20 years of learning
Posted by APM on 2nd Jun 2011
Following our 2011 theme of excellence in project management, our latest event, 20 years of learning held at the Royal Hong Kong Yacht Club on 21st June 2011 was a very interesting and thought provoking session.Mr. Bryan Clifford shared his experience and the collective wisdom of his colleagues, who have facilitated project partnering and alliances in USA, Middle East, South Africa and UK over the past 20 years. With the topic being Twenty Years of Learning or more specifically, Sharing Lessons Learned from Twenty Years of Facilitating the Development of Collaborative Relationship for Project Teams and Stakeholders. The seminar was attended by 43 members and guests.
Bryan has 30 years of experience in the construction and engineering industry. He is a Chartered Engineer, specializing in developing and advising on partnering programmes focusing on the development of collaborative business strategies. Now in the role of Director of JCP Consultancy International Ltd, Bryan has championed the cause of improvement in Hong Kong projects for 12 years. He has helped more than 100 project teams in Hong Kong, including the first NEC pilot project for the HK Government, MTRC - Cross Border Express and Tseung Kwan O Extension, and Government projects with ArSD, DSD, WSD, HyD, CEDD, new Government HQs at Tamar and Stonecutters Bridge.
The event started with Bryan, assisted by David Maxwell of JCP, demonstrating the way that human relationship difficulties could be turned to advantages. He highlighted the importance of partnering. Participants were asked to do a test individually in an examination environment. They were required to find out the total number of squares in a 4 by 4 cell. Individual answers ranged vastly from 16 to 35 squares, or 13 different views from 36 persons. They were later allowed to work it out in pairs. Surprisingly, nearly all of them got the right answer of 30. The test results indicate that competition with each other sub-optimizes the performance, but collaboration can offer success.

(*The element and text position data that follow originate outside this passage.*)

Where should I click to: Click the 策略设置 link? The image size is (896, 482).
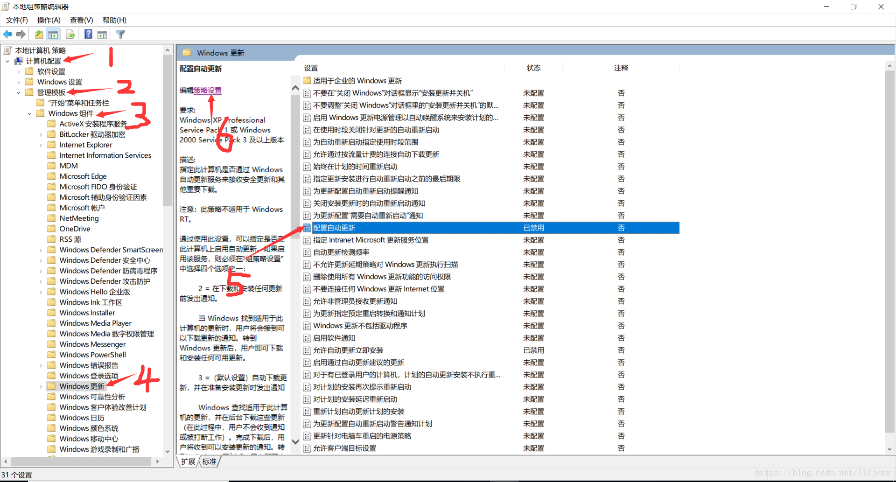(x=208, y=91)
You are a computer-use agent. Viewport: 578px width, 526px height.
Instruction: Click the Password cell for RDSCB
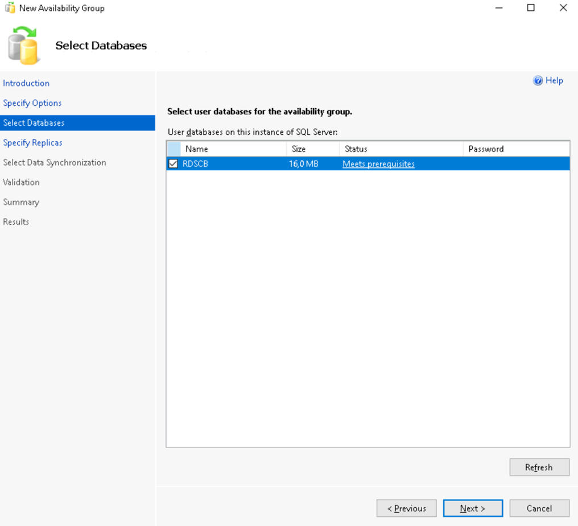click(516, 164)
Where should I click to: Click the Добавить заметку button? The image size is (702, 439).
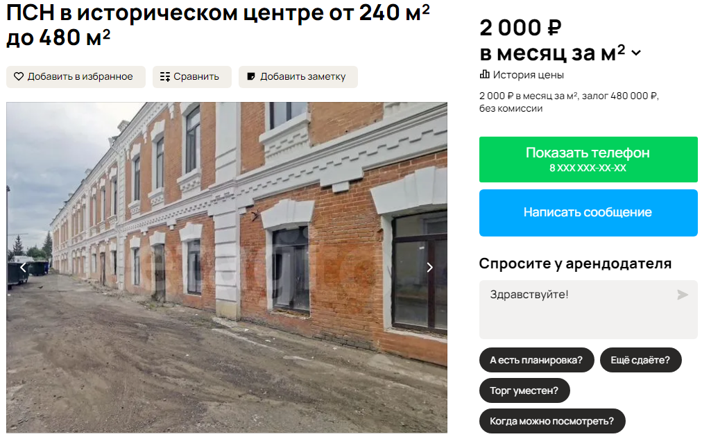tap(298, 76)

Over the past 20 years, JCP have built up 500+ collaborative business relationships. They include Shell North Sea going back to 1991, the first NEC contractual partnering pilot for DSD, HK Government in 2009 and the contractual partnering for CLP, Hong Kong in 2011. Bryan observes that organizations in Asia are more hierarchical and more conservative but have the potential to improve.
Bryan highlighted the need for good practice in partnering. He cited research in partnering relationships by the University of Reading. The research results show that mature partnering can reduce the project costs by up to 50 per cent. A huge amount of waste in a traditional project can be eliminated in the new collaborative way. Bryan quoted Taking Tseung Kwan O Line as an example. Partnering alone results in HK$2bn gain, four months ahead of schedule and final accounts being settled in three months, among others. The success is attributable to regular reviews on partnering and improvement, engaged contractors at high level, incentive payments/scheme, etc. Bryan also gave good examples of DSD Pilot Project and HyD Castle Peak Road. They were completed ahead of schedule, and within target cost and budget. The major success factors are the leadership and support from senior management, regular joint workshops, use of NEC and development of collaborative skills. Other major MTR target cost success factors include joint information management, joint risk management, joint and systematic selection and development of time and cost saving opportunities. All of this points to the collaborative approach, which actually plays a leading role in improving time, costs and quality outputs of a project.
Bryan summed up his presentation on 20 years of learning, by looking at how to change from a traditional approach to a collaborative one, in three ways: start, do and learn from failure points. Bryan gave some guidelines on how a project should be started. In the Start part, the major points are: previous failure to deliver on time, costs and quality, leadership buy-in, right mind-set, value and principle, professionalism, realistic budgets and timescales, independent experienced facilitation, recognition that client will have to change the most, etc. Willingness to take risk is also crucial at the beginning of a project. Importantly Bryan suggested that collaboration should begin at home. Bryan suggested to select best fit partners to deliver best value in long term, and plan it as a journey of improvement. There should be firm commitment to continuous improvement and to long term mutual benefit, focusing on needs of end users. Turning to the Do part, Bryan identified some main types of group task that can be used, each of which should be carried out by the parties concerned. They are: strive for win/win, manage the relationship through Champion Groups, develop skills at the front line, engage in the middle in driving out waste, measure investment and performance, main contractor must engage supply chain, and so on. Bryan advised that partnering should go down to the sub-contractors. Finally, partnering is not risk-free. According to Bryan, there is a variety of reasons for a project to fail, major ones in the Learn part being: starting off wrong, i.e., adversarial negotiations, lack of leadership, lip service/pretence, no real trust, not understanding the drivers and needs, and the new way of working, hidden agendas, ineffective communication, and not focusing on changing behaviours.
There was also a general feeling within that building a good relationship is one where there is openness to accept changes. Sharing the load with partners is also important in the development of a collaborative industry strategy. A project manager learns from his/her lessons, but a wise project manager learns from others.